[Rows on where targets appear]
━━━━━━━━━━
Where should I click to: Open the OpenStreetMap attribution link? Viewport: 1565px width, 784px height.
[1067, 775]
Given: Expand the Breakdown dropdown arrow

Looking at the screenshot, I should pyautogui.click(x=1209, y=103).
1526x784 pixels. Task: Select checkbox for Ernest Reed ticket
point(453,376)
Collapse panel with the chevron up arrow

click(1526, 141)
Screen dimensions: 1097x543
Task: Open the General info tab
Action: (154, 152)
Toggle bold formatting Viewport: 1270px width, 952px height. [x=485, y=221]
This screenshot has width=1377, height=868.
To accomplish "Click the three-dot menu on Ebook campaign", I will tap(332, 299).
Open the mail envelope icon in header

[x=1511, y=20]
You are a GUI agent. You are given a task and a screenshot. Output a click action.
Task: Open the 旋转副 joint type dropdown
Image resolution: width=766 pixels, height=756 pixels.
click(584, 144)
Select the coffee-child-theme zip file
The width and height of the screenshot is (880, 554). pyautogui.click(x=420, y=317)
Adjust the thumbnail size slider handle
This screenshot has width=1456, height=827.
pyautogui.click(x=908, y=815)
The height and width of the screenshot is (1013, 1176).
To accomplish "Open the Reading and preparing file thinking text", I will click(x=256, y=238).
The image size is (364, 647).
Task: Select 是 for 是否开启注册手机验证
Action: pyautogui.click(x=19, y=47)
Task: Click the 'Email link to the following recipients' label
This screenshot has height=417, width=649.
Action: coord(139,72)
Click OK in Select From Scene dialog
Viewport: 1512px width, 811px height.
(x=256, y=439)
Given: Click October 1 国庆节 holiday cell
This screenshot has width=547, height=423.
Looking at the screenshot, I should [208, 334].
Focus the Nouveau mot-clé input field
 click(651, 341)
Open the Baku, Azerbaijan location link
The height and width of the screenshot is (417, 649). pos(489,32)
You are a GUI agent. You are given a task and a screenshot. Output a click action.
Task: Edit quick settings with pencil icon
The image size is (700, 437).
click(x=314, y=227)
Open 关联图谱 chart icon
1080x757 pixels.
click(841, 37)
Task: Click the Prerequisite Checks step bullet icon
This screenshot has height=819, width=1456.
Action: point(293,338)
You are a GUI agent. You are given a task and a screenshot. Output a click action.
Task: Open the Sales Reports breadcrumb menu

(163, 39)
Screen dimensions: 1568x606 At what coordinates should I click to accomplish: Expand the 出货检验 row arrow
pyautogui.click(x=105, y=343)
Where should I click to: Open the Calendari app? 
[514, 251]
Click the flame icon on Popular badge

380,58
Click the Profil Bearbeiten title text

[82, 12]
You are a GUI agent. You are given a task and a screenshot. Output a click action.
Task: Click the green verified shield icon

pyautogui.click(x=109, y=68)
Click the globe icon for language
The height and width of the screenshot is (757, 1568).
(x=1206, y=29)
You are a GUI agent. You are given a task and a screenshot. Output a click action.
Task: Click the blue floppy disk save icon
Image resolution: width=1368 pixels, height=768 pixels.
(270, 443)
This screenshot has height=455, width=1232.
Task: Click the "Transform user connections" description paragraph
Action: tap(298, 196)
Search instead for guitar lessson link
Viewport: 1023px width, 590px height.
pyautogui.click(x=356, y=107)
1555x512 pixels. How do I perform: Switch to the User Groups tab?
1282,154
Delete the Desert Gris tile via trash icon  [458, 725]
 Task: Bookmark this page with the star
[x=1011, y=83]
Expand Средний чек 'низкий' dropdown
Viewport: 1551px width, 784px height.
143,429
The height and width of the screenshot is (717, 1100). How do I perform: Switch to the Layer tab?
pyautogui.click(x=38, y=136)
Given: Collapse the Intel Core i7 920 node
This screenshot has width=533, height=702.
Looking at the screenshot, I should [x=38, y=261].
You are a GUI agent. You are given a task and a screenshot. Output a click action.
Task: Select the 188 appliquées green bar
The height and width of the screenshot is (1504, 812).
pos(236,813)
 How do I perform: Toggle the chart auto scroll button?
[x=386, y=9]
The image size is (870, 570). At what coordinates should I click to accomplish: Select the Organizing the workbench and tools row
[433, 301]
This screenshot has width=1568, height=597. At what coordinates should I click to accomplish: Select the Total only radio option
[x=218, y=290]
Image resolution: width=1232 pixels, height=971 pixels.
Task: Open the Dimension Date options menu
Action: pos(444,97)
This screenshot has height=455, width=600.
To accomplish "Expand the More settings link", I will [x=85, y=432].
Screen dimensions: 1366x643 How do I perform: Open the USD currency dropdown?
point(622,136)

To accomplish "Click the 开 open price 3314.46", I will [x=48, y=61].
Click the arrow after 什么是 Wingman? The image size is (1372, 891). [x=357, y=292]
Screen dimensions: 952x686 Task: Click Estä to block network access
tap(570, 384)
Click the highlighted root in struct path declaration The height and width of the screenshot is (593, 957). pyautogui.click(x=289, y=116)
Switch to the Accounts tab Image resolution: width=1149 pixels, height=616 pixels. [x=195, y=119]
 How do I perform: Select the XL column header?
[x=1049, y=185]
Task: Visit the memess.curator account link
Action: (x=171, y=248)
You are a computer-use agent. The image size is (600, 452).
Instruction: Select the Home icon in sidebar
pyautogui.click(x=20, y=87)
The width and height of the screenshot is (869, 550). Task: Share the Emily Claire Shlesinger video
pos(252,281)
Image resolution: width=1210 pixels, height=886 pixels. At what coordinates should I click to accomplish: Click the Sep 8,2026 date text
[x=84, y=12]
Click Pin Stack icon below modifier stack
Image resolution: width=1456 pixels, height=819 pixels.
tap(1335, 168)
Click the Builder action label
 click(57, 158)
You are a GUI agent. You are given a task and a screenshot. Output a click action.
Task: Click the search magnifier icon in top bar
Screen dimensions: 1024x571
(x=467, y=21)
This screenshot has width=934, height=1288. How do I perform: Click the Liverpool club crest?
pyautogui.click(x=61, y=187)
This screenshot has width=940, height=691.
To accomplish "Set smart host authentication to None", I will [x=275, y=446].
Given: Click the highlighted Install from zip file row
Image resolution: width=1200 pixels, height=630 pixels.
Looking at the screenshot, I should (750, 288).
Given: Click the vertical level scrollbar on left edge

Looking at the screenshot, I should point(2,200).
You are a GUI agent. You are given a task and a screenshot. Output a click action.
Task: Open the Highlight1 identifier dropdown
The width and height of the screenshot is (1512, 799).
━━━━━━━━━━
*Problem to solve*:
Put all of the records above into a JSON list of strings, one string per line, leaving out blank lines.

*Completed task*:
[
  "Where should I click to: Open the OpenStreetMap attribution link? Viewport: 1565px width, 784px height.",
  "[1067, 775]",
  "Given: Expand the Breakdown dropdown arrow",
  "Looking at the screenshot, I should pyautogui.click(x=1209, y=103).",
  "1526x784 pixels. Task: Select checkbox for Ernest Reed ticket",
  "point(453,376)",
  "Collapse panel with the chevron up arrow",
  "click(1526, 141)",
  "Screen dimensions: 1097x543",
  "Task: Open the General info tab",
  "Action: (154, 152)",
  "Toggle bold formatting Viewport: 1270px width, 952px height. [x=485, y=221]",
  "This screenshot has width=1377, height=868.",
  "To accomplish \"Click the three-dot menu on Ebook campaign\", I will tap(332, 299).",
  "Open the mail envelope icon in header",
  "[x=1511, y=20]",
  "You are a GUI agent. You are given a task and a screenshot. Output a click action.",
  "Task: Open the 旋转副 joint type dropdown",
  "Image resolution: width=766 pixels, height=756 pixels.",
  "click(584, 144)",
  "Select the coffee-child-theme zip file",
  "The width and height of the screenshot is (880, 554). pyautogui.click(x=420, y=317)",
  "Adjust the thumbnail size slider handle",
  "This screenshot has width=1456, height=827.",
  "pyautogui.click(x=908, y=815)",
  "The height and width of the screenshot is (1013, 1176).",
  "To accomplish \"Open the Reading and preparing file thinking text\", I will click(x=256, y=238).",
  "The image size is (364, 647).",
  "Task: Select 是 for 是否开启注册手机验证",
  "Action: pyautogui.click(x=19, y=47)",
  "Task: Click the 'Email link to the following recipients' label",
  "This screenshot has height=417, width=649.",
  "Action: coord(139,72)",
  "Click OK in Select From Scene dialog",
  "Viewport: 1512px width, 811px height.",
  "(x=256, y=439)",
  "Given: Click October 1 国庆节 holiday cell",
  "This screenshot has width=547, height=423.",
  "Looking at the screenshot, I should [208, 334].",
  "Focus the Nouveau mot-clé input field",
  " click(651, 341)",
  "Open the Baku, Azerbaijan location link",
  "The height and width of the screenshot is (417, 649). pos(489,32)",
  "You are a GUI agent. You are given a task and a screenshot. Output a click action.",
  "Task: Edit quick settings with pencil icon",
  "The image size is (700, 437).",
  "click(x=314, y=227)",
  "Open 关联图谱 chart icon",
  "1080x757 pixels.",
  "click(841, 37)",
  "Task: Click the Prerequisite Checks step bullet icon",
  "This screenshot has height=819, width=1456.",
  "Action: point(293,338)",
  "You are a GUI agent. You are given a task and a screenshot. Output a click action.",
  "Task: Open the Sales Reports breadcrumb menu",
  "(163, 39)",
  "Screen dimensions: 1568x606 At what coordinates should I click to accomplish: Expand the 出货检验 row arrow",
  "pyautogui.click(x=105, y=343)",
  "Where should I click to: Open the Calendari app? ",
  "[514, 251]",
  "Click the flame icon on Popular badge",
  "380,58",
  "Click the Profil Bearbeiten title text",
  "[82, 12]",
  "You are a GUI agent. You are given a task and a screenshot. Output a click action.",
  "Task: Click the green verified shield icon",
  "pyautogui.click(x=109, y=68)",
  "Click the globe icon for language",
  "The height and width of the screenshot is (757, 1568).",
  "(x=1206, y=29)",
  "You are a GUI agent. You are given a task and a screenshot. Output a click action.",
  "Task: Click the blue floppy disk save icon",
  "Image resolution: width=1368 pixels, height=768 pixels.",
  "(270, 443)",
  "This screenshot has height=455, width=1232.",
  "Task: Click the \"Transform user connections\" description paragraph",
  "Action: tap(298, 196)",
  "Search instead for guitar lessson link",
  "Viewport: 1023px width, 590px height.",
  "pyautogui.click(x=356, y=107)",
  "1555x512 pixels. How do I perform: Switch to the User Groups tab?",
  "1282,154",
  "Delete the Desert Gris tile via trash icon  [458, 725]",
  " Task: Bookmark this page with the star",
  "[x=1011, y=83]",
  "Expand Средний чек 'низкий' dropdown",
  "Viewport: 1551px width, 784px height.",
  "143,429",
  "The height and width of the screenshot is (717, 1100). How do I perform: Switch to the Layer tab?",
  "pyautogui.click(x=38, y=136)",
  "Given: Collapse the Intel Core i7 920 node",
  "This screenshot has width=533, height=702.",
  "Looking at the screenshot, I should [x=38, y=261].",
  "You are a GUI agent. You are given a task and a screenshot. Output a click action.",
  "Task: Select the 188 appliquées green bar",
  "The height and width of the screenshot is (1504, 812).",
  "pos(236,813)",
  " How do I perform: Toggle the chart auto scroll button?",
  "[x=386, y=9]",
  "The image size is (870, 570). At what coordinates should I click to accomplish: Select the Organizing the workbench and tools row",
  "[433, 301]",
  "This screenshot has width=1568, height=597. At what coordinates should I click to accomplish: Select the Total only radio option",
  "[x=218, y=290]",
  "Image resolution: width=1232 pixels, height=971 pixels.",
  "Task: Open the Dimension Date options menu",
  "Action: pos(444,97)",
  "This screenshot has height=455, width=600.",
  "To accomplish \"Expand the More settings link\", I will [x=85, y=432].",
  "Screen dimensions: 1366x643 How do I perform: Open the USD currency dropdown?",
  "point(622,136)",
  "To accomplish \"Click the 开 open price 3314.46\", I will [x=48, y=61].",
  "Click the arrow after 什么是 Wingman? The image size is (1372, 891). [x=357, y=292]",
  "Screen dimensions: 952x686 Task: Click Estä to block network access",
  "tap(570, 384)",
  "Click the highlighted root in struct path declaration The height and width of the screenshot is (593, 957). pyautogui.click(x=289, y=116)",
  "Switch to the Accounts tab Image resolution: width=1149 pixels, height=616 pixels. [x=195, y=119]",
  " How do I perform: Select the XL column header?",
  "[x=1049, y=185]",
  "Task: Visit the memess.curator account link",
  "Action: (x=171, y=248)",
  "You are a computer-use agent. The image size is (600, 452).",
  "Instruction: Select the Home icon in sidebar",
  "pyautogui.click(x=20, y=87)",
  "The width and height of the screenshot is (869, 550). Task: Share the Emily Claire Shlesinger video",
  "pos(252,281)",
  "Image resolution: width=1210 pixels, height=886 pixels. At what coordinates should I click to accomplish: Click the Sep 8,2026 date text",
  "[x=84, y=12]",
  "Click Pin Stack icon below modifier stack",
  "Image resolution: width=1456 pixels, height=819 pixels.",
  "tap(1335, 168)",
  "Click the Builder action label",
  " click(57, 158)",
  "You are a GUI agent. You are given a task and a screenshot. Output a click action.",
  "Task: Click the search magnifier icon in top bar",
  "Screen dimensions: 1024x571",
  "(x=467, y=21)",
  "This screenshot has width=934, height=1288. How do I perform: Click the Liverpool club crest?",
  "pyautogui.click(x=61, y=187)",
  "This screenshot has width=940, height=691.",
  "To accomplish \"Set smart host authentication to None\", I will [x=275, y=446].",
  "Given: Click the highlighted Install from zip file row",
  "Image resolution: width=1200 pixels, height=630 pixels.",
  "Looking at the screenshot, I should (750, 288).",
  "Given: Click the vertical level scrollbar on left edge",
  "Looking at the screenshot, I should point(2,200).",
  "You are a GUI agent. You are given a task and a screenshot. Output a click action.",
  "Task: Open the Highlight1 identifier dropdown",
  "The width and height of the screenshot is (1512, 799)."
]